RE: Evidence for Believing
September 24, 2019 at 11:36 am
(This post was last modified: September 24, 2019 at 11:39 am by Simon Moon.)
(September 23, 2019 at 8:28 pm)Lek Wrote:(September 23, 2019 at 8:03 pm)LadyForCamus Wrote: Yet you and all those billions of people have “revelations” about gods that are entirely mutually exclusive. I just listened to a Christian describe a revelation by god who told him he was not omniscient, or omnipotent, so how do we figure out who’s right? Also, appealing to the number of people who believe something is a fallacy, which has been pointed out to you several times by several people.You can't dismiss it as a fallacy. Testimony of large numbers of people is evidence. According to the Me Too movement, it's enough to destroy people's lives.
As I stated before, people having different descriptions of an indescribable entity isn't strange. Our various ideas and images of God are vehicles that help us go to him. And no, God doesn't have to give us all the same image of him, since any image we have could not describe him.
That sounds like a pretty weak ass god, then.
You're proposing a god, with supposedly immense power and knowledge, who can't even give a consistent image of his existence to his far less powerful creation?

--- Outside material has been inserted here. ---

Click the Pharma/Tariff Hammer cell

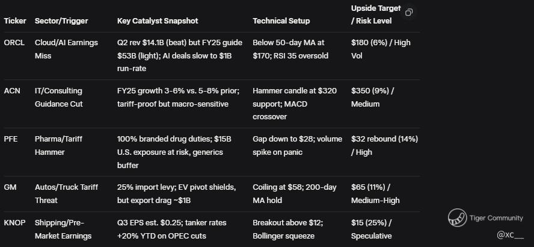[59, 146]
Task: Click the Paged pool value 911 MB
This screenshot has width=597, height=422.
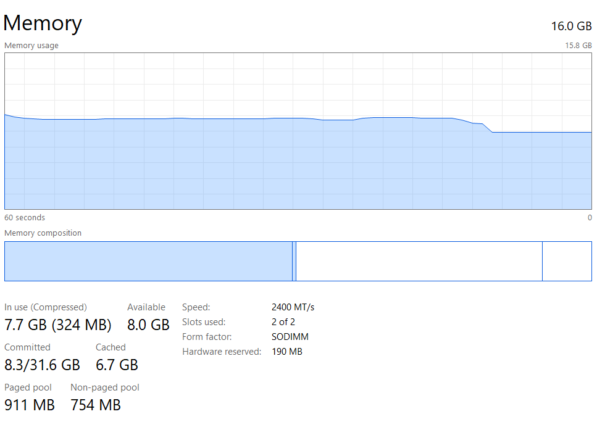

Is he unable or unwilling to do this? If he is unable, then like I said, he's pretty weak. If he is unable, then he can't blame some of his creation for disbelieving he exists.
And the best you can come up with in defense of this, is 'god works in mysterious ways'.
Hopefully you are able to see why we are unimpressed with your 'evidence' and reasoning. Please, at least tell us you are able to see, we are being rational in our disbelief. This is a test of your intellectual honesty.
You'd believe if you just opened your heart" is a terrible argument for religion. It's basically saying, "If you bias yourself enough, you can convince yourself that this is true." If religion were true, people wouldn't need faith to believe it -- it would be supported by good evidence.